Data records:
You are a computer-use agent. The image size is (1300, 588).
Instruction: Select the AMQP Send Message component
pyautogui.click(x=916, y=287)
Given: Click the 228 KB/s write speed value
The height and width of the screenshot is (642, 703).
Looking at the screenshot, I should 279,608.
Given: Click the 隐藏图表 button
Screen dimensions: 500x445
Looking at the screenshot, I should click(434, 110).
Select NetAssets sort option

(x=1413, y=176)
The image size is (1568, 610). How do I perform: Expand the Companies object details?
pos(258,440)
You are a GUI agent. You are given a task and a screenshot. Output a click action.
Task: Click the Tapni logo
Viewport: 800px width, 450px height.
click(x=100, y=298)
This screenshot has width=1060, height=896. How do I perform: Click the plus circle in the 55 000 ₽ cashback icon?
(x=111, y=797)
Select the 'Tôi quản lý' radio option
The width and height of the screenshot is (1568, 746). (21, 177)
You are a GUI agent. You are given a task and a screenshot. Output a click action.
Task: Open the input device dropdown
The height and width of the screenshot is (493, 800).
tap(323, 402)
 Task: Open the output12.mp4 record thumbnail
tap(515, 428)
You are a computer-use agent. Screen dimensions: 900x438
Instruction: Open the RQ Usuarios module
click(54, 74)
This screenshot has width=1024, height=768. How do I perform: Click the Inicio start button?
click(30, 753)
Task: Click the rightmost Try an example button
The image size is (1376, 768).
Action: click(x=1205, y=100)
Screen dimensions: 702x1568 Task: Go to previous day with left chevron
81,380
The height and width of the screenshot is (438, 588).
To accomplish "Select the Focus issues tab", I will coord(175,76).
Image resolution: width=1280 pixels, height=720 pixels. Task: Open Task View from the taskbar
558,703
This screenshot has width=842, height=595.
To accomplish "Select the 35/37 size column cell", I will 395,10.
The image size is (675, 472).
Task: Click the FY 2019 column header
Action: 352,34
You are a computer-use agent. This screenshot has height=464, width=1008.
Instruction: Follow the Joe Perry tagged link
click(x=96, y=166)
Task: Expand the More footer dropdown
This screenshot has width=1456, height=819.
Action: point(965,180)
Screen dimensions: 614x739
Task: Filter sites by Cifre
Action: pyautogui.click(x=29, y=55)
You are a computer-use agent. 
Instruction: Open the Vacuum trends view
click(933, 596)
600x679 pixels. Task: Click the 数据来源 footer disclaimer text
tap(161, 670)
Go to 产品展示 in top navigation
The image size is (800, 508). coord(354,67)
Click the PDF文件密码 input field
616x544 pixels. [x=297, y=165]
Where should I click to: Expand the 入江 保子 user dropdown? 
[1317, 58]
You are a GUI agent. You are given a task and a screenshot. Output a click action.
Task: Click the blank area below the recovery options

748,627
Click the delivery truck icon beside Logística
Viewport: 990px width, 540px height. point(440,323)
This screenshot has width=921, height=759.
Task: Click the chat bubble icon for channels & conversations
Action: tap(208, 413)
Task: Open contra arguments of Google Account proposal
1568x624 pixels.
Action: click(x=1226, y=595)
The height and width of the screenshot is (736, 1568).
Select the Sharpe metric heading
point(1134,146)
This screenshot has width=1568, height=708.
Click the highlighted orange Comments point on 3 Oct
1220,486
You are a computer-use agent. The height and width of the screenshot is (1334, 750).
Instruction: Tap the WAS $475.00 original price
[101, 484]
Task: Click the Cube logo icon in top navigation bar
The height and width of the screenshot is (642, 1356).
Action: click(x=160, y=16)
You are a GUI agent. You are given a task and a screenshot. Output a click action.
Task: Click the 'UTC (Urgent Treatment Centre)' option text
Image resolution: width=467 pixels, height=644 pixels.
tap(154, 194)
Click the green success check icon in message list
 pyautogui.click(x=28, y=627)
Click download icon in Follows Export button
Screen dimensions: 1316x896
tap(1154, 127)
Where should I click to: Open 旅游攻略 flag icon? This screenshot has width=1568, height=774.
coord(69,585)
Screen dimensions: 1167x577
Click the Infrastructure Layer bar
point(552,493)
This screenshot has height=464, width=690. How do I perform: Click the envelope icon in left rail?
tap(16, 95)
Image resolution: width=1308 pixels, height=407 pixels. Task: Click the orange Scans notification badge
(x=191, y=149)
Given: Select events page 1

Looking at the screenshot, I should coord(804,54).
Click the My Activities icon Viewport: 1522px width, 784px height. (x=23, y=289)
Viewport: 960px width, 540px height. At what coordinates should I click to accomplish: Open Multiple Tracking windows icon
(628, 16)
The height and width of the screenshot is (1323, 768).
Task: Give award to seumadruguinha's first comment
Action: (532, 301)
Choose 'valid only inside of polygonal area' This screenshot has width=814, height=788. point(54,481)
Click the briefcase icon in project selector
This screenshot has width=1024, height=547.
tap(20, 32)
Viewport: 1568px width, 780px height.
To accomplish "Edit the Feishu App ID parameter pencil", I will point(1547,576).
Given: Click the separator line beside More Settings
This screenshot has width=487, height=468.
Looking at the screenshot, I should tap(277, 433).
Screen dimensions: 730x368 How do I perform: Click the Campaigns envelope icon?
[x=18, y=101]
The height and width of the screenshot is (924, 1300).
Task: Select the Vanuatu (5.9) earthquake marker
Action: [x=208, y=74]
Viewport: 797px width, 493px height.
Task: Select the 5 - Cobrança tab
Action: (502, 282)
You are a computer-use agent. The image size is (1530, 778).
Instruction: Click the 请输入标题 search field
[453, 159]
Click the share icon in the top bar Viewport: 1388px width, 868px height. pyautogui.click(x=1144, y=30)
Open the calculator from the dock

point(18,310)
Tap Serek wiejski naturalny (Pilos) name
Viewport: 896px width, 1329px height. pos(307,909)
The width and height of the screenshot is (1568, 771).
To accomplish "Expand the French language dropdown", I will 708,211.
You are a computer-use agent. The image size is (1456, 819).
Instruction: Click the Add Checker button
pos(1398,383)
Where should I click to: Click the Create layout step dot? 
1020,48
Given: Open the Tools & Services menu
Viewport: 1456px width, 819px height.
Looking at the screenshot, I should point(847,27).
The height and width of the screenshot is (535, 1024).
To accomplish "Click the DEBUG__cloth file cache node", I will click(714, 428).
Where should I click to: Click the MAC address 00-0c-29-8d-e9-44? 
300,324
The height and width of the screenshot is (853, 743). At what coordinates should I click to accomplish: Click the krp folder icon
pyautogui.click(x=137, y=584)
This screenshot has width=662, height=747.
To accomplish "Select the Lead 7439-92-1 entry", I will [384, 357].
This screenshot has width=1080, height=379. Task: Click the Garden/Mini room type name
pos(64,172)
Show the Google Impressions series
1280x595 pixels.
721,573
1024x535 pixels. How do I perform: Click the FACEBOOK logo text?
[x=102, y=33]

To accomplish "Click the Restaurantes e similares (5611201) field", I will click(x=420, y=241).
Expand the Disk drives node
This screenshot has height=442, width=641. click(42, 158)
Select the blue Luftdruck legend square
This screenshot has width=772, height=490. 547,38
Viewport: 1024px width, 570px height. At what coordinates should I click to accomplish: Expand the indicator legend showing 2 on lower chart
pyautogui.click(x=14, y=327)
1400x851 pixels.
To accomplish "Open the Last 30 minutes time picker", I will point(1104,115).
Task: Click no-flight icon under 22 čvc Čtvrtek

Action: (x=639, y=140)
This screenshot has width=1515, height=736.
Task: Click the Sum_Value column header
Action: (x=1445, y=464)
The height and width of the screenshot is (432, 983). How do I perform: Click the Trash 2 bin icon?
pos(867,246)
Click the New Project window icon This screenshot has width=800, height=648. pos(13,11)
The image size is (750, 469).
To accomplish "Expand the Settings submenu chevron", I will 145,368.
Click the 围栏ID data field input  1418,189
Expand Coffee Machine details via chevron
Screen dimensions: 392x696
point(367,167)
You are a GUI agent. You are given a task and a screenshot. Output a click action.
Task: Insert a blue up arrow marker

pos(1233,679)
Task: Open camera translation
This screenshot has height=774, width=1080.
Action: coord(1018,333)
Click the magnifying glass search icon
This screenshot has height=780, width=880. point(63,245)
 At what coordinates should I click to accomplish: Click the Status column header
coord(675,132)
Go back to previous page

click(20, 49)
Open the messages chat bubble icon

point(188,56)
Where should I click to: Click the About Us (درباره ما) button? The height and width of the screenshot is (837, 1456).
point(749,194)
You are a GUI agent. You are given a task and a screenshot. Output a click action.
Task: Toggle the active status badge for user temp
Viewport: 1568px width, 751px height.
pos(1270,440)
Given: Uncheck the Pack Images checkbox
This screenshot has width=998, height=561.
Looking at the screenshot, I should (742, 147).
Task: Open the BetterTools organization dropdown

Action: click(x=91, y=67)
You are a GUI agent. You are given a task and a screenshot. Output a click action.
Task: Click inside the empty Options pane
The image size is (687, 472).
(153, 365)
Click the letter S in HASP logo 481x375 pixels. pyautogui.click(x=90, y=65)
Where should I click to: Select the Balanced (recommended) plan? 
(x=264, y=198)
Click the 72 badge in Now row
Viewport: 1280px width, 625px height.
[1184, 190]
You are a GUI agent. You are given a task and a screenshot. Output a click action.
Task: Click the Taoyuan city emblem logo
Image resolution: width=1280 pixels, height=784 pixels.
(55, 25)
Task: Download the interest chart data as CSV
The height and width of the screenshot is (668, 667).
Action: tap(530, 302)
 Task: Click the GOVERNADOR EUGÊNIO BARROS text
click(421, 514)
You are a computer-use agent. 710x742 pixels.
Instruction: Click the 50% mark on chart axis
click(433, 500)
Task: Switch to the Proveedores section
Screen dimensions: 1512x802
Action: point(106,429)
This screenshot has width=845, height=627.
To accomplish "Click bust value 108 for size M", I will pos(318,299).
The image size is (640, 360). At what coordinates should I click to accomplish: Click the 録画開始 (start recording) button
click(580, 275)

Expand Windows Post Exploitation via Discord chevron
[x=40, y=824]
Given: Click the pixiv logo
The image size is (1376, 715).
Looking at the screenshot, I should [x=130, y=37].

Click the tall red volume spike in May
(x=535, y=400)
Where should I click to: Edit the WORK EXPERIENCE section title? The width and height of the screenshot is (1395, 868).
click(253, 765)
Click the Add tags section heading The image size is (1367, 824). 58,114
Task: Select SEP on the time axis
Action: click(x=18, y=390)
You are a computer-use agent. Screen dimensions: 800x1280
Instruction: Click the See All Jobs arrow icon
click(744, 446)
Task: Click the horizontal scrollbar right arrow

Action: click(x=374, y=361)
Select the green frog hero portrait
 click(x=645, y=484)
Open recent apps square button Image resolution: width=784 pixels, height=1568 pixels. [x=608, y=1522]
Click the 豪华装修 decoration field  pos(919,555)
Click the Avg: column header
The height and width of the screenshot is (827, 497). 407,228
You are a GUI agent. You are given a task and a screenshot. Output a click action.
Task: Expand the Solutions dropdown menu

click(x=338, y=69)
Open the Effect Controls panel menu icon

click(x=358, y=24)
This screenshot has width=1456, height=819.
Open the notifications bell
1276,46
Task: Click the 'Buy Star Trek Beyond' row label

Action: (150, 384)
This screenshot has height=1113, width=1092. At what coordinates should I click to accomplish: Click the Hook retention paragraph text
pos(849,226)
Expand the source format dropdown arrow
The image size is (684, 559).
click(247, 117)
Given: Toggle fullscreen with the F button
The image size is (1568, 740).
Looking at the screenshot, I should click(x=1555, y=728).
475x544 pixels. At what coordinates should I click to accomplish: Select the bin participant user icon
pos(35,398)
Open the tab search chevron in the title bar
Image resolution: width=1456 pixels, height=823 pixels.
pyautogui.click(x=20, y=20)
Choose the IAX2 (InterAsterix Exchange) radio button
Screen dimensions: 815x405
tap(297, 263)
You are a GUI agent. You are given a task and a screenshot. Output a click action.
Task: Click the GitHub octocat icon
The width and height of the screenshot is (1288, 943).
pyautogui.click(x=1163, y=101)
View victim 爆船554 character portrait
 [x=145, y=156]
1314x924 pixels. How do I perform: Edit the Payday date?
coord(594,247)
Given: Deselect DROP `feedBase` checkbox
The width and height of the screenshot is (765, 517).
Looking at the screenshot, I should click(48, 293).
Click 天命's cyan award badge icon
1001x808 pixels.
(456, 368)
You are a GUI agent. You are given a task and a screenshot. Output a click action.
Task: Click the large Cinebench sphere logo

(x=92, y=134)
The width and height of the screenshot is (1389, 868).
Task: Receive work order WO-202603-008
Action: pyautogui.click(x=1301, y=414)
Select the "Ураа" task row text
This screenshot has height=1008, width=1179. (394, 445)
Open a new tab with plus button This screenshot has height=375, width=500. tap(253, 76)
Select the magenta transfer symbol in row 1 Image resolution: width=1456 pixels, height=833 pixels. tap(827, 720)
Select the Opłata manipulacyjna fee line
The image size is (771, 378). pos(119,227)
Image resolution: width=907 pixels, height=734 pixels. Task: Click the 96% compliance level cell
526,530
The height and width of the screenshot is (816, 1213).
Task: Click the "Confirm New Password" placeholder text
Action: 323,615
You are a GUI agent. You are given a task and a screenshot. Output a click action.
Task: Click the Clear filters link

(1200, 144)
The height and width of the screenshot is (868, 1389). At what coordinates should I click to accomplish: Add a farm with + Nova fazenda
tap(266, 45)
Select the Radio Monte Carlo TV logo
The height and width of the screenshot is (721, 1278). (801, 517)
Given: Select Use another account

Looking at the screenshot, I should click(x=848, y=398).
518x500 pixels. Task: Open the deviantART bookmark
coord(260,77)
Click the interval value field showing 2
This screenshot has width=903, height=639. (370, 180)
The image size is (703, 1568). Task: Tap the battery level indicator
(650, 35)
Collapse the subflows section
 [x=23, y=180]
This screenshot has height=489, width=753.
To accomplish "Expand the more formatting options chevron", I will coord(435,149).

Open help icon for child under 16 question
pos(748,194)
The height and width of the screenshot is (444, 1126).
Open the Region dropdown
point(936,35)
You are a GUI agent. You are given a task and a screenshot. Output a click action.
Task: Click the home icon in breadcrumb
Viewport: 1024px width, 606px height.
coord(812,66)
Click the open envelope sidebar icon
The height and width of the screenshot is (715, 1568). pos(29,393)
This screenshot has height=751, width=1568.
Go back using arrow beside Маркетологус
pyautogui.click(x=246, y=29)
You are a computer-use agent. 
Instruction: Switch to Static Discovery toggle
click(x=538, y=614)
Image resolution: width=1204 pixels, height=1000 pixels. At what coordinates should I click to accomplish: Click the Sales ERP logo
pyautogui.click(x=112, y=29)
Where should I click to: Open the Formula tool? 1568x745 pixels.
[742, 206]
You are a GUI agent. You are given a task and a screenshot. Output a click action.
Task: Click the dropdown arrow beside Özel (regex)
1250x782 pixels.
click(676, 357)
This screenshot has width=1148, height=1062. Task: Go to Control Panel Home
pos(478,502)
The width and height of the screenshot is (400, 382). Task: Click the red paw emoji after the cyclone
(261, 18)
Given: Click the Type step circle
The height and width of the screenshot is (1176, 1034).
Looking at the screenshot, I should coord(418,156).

> _Goal_
Copy the records verbatim, starting at the line that contains "Given: Open the Tools & Services menu" and ending at the line that contains "will click(714, 428).", with both of those lines included.

> _Response to this exercise_
Given: Open the Tools & Services menu
Viewport: 1456px width, 819px height.
Looking at the screenshot, I should point(847,27).
The height and width of the screenshot is (535, 1024).
To accomplish "Click the DEBUG__cloth file cache node", I will click(714, 428).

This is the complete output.